Rewrite the text on trusted health sources, starting at the words "The National Cancer Institute gives" and stopping after "the posted material.", with each "information" changed to "details".

▸ Selected extract:
--*--
Pseudoscience is rampant on the Internet. The Scrivener WordNet Dictionary defines pseudoscience as, “an activity resembling science but based on fallacious assumptions.”

Problems arise when patients or their loved ones believe pseudoscience and it contradicts what a health care provider recommends. This can cause a patient to delay a legitimate course of treatment. Meanwhile, cancer can spread.

This isn’t only a problem with cancer. I know of someone who didn’t follow their doctor’s advice in favor of another form of “treatment” for their diabetes. She went blind and ultimately died of a diabetic coma.

Rifts between family members often happen when they don’t agree on a treatment approach in light of a false promise made on the internet. The result is guilt, discord, and hurt feelings within the family.

What you need are facts pertaining to the cancer that you or your family is facing, rather than the cancer someone else has.

 

Using Trusted Resources

Health information, whether in print or online, should come from a trusted, credible source. Government agencies, hospitals, universities, medical journals, and books that provide evidence-based information are sources you can trust. Too often, other sources can provide misleading or incorrect information. If it makes claims that are too good to be true, remember—they usually are.

The National Cancer Institute gives the following advice on internet research:

Online sources of health information should make it easy for people to learn who is responsible for posting the information. They should make clear the original source of the information, along with the medical credentials of the people who prepare or review the posted material.

Use the following questions to determine the credibility of health information published online:

  • Who manages this information? The person or group that has published health information online should be identified somewhere.
  • Who is paying for the project, and what is their purpose? You should be able to find this information in the “About Us” section.
  • What is the original source of the information that they have posted? If the information was originally published in a research journal or a book, they should say which one(s) so that you can find it.
  • How is information reviewed before it gets posted? Most health information publications have someone with medical or research credentials (e.g., someone who has earned an M.D., D.O., or Ph.D.) review the information before it gets posted, to make sure it is correct.
  • How current is the information? Online health information sources should show you when the information was posted or last reviewed.
  • If they are asking for personal information, how will they use that information and how will they protect your privacy? This is very important. Do not share personal information until you understand the policies under which it will be used and you are comfortable with any risk involved in sharing your information online.

You can learn more about doing internet research as well as using other sources of information cancer, by checking out the National Cancer Institutes’s Website: http://www.cancer.gov/about-cancer/managing-care/using-trusted-resources.

Sometimes it’s good to take a “digital break.”
--*--
▸ The data:
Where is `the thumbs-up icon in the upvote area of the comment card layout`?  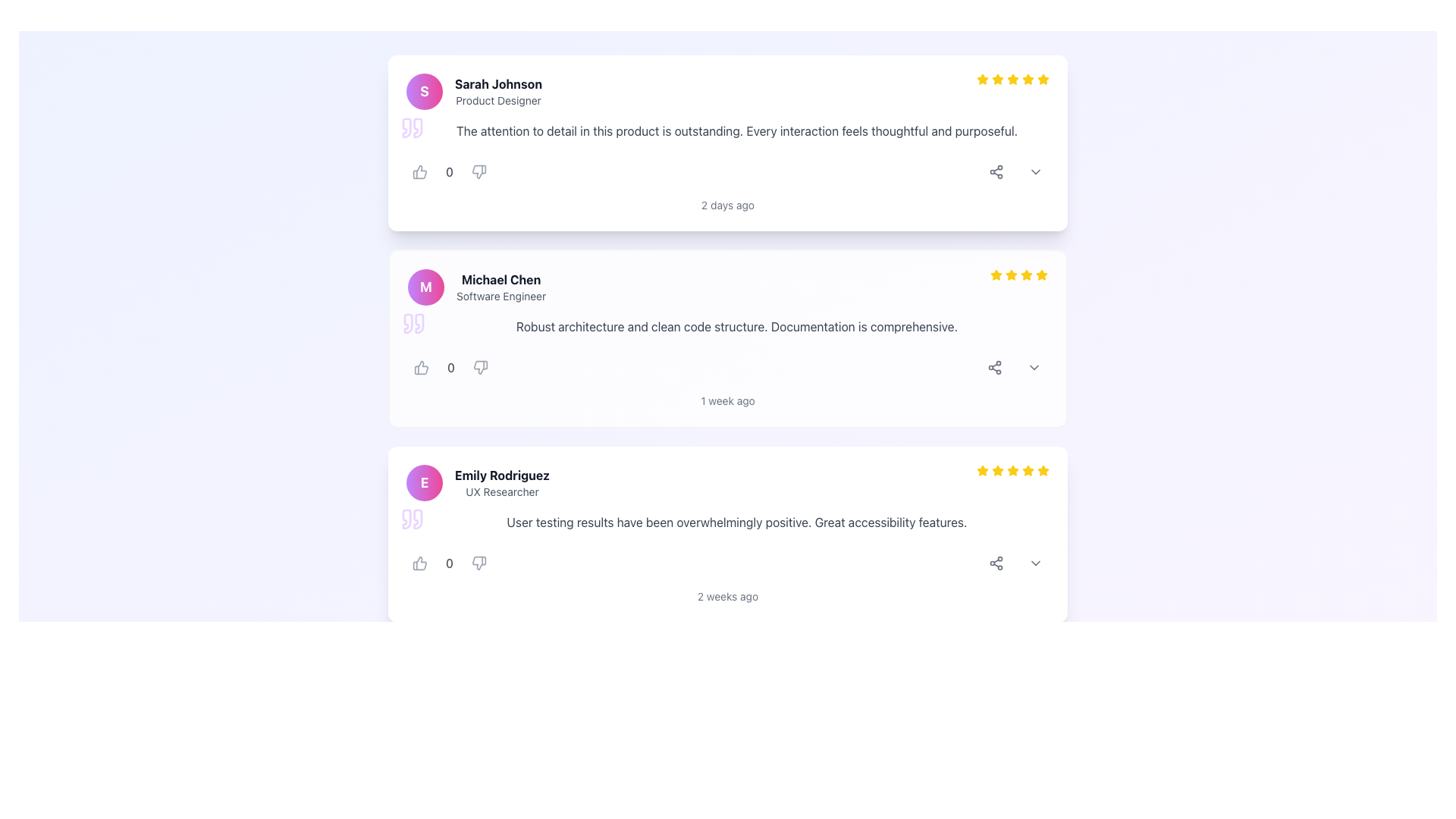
--*--
▸ Output of the task:
The National Cancer Institute gives the following advice on internet research:

Online sources of health details should make it easy for people to learn who is responsible for posting the details. They should make clear the original source of the details, along with the medical credentials of the people who prepare or review the posted material.